I did as he instructed and, lo, the angels were pleased, and a very large, very pink, very serene baby slipped out of his blissful cocoon and into his father’s arms.

This little boy, my second son, had none of his brother’s intensity and twice his appetite. How strange and sweet the moment when a newborn infant, with eyes that cannot yet quite see and hands that cannot grasp, still finds his way immediately and unerringly to the breast, as if it were an extension of himself. For me, this moment was unmatched in its tenderness.

“Look,” I said to Robert, who was reading the birth coach’s postpartum manual, “his eyebrows are absolutely white. Little running elephants of eyebrows,” I cooed, stroking the baby’s brows.

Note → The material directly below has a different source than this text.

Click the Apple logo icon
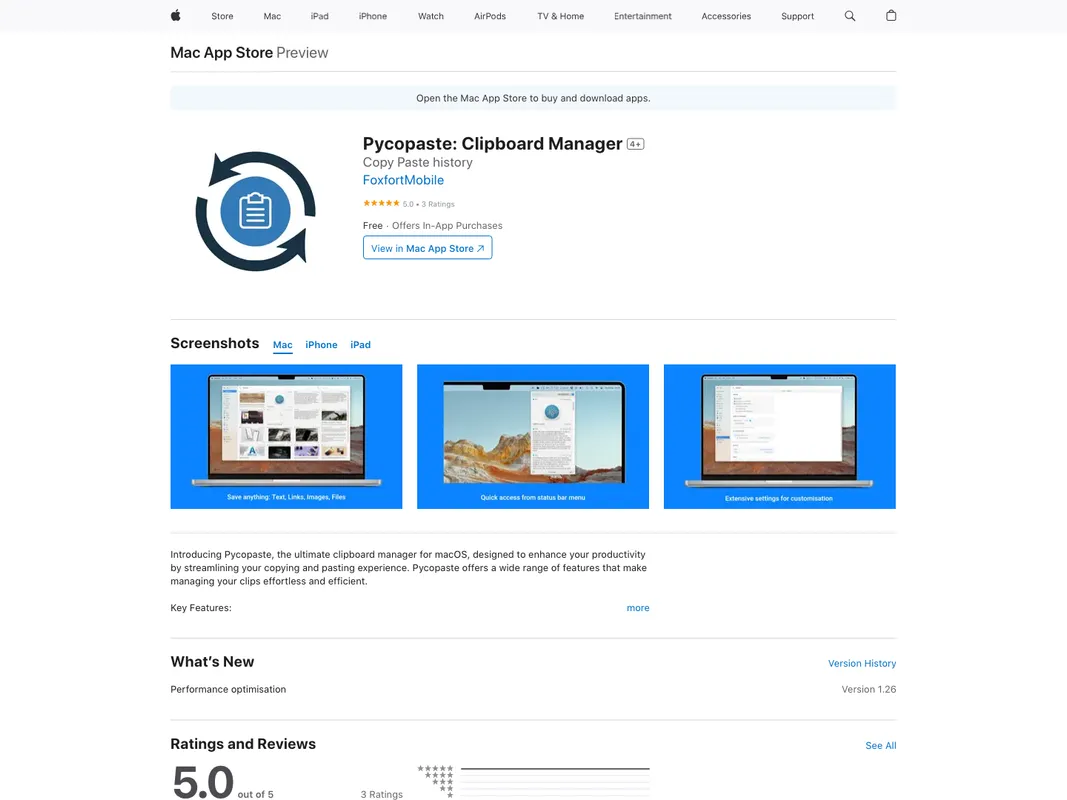Screen dimensions: 1067x800 click(x=176, y=16)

Robert glanced up and shook his head.

“Elephants, to the best of my knowledge, are not white. We should call him Alec, he’ll prefer that growing up.”

“You mean you’ll prefer that,” I countered, too enthralled with my offspring to argue.

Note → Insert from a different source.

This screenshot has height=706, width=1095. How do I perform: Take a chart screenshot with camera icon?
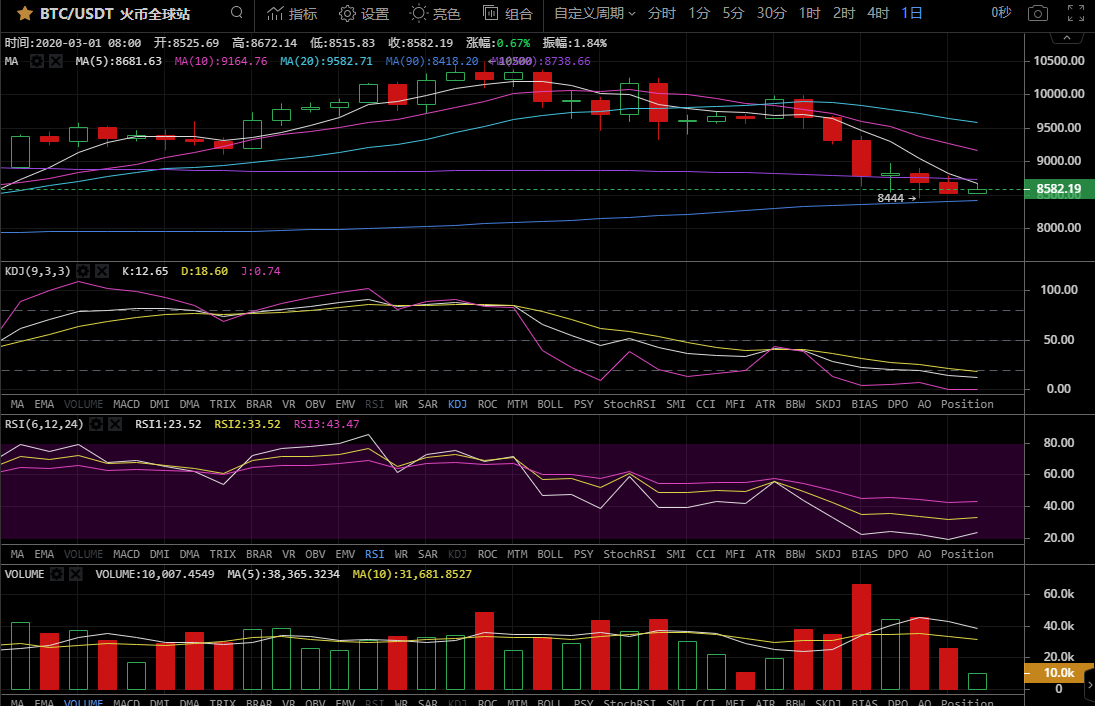[1038, 14]
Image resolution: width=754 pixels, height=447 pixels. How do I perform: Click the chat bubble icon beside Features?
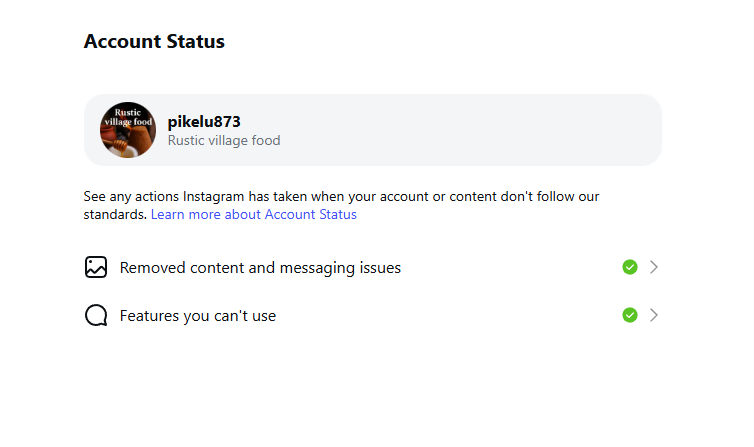point(96,316)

“Christened Alexander James, but known as Alec. Celtic,” Robert stated, with finality.

“English,” I murmured, “Alec is English.”

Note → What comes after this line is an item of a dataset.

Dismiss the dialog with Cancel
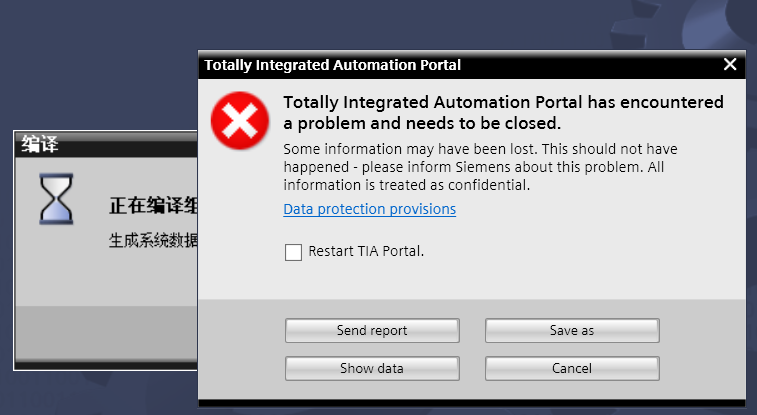 pos(572,369)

Silence from the fatherland, but as the baby suckled and I nuzzled his downy cheek, I put my lips to his tiny ear and
whispered, “You may be Alec to him, but to me you will be known as Little Running Elephants of Joy.”

The rented house on Montana Avenue held a certain conventional charm, in that the bedrooms were actually upstairs and everything else a floor below, opening onto a garden that, instead of sloping dramatically into our neighbor’s backyard, as it did in Seattle, expanded upward, in tiers. The second floor had three bedrooms, one of which housed a peculiar young woman I had brought with me from Alaska to help me look after Ian during the run of
The Misanthrope.
When we moved to Los Angeles, she begged to accompany us on the drive down and then pleaded with me to let her stay just a bit longer, until we’d found our sea legs. While her devotion to me was clear, I couldn’t be a hundred percent sure of her commitment to the babies, and so I was always pricking up my ears or lying rigidly awake in my bed, waiting with an invisible cudgel for some sign of aberrant behavior.

It was not unusual for me to gather my offspring into my arms and take them to bed with me. One night, as Alexander lay contentedly suckling my left breast, and Ian had burrowed his way into my right armpit, I saw a shadow fall across the top landing of the hallway, then another, immediately behind the first. Instantly frozen, I searched frantically in my mind for the most efficient mode of escape and, barring that, the most effective and accessible murder weapon. Just as I was about to dislodge Ian from his nesting place and reach for the telephone on the side table, the two shadowy figures fell to their knees and began creeping slowly into the master bedroom, where we lay. Risking all, I pushed the babies under the blanket, and just as my hand grasped the telephone, a mass of yellow roses bloomed in front of my eyes, and slowly, one by one, the flowers were placed on my body until I resembled a lovely corpse.

Suddenly, the shadowy figures pressed their faces forward, and one of them, a well-known playwright, whispered, “Dear Kate, I am begging you to do my play, and if you agree, I will be forever in your debt.”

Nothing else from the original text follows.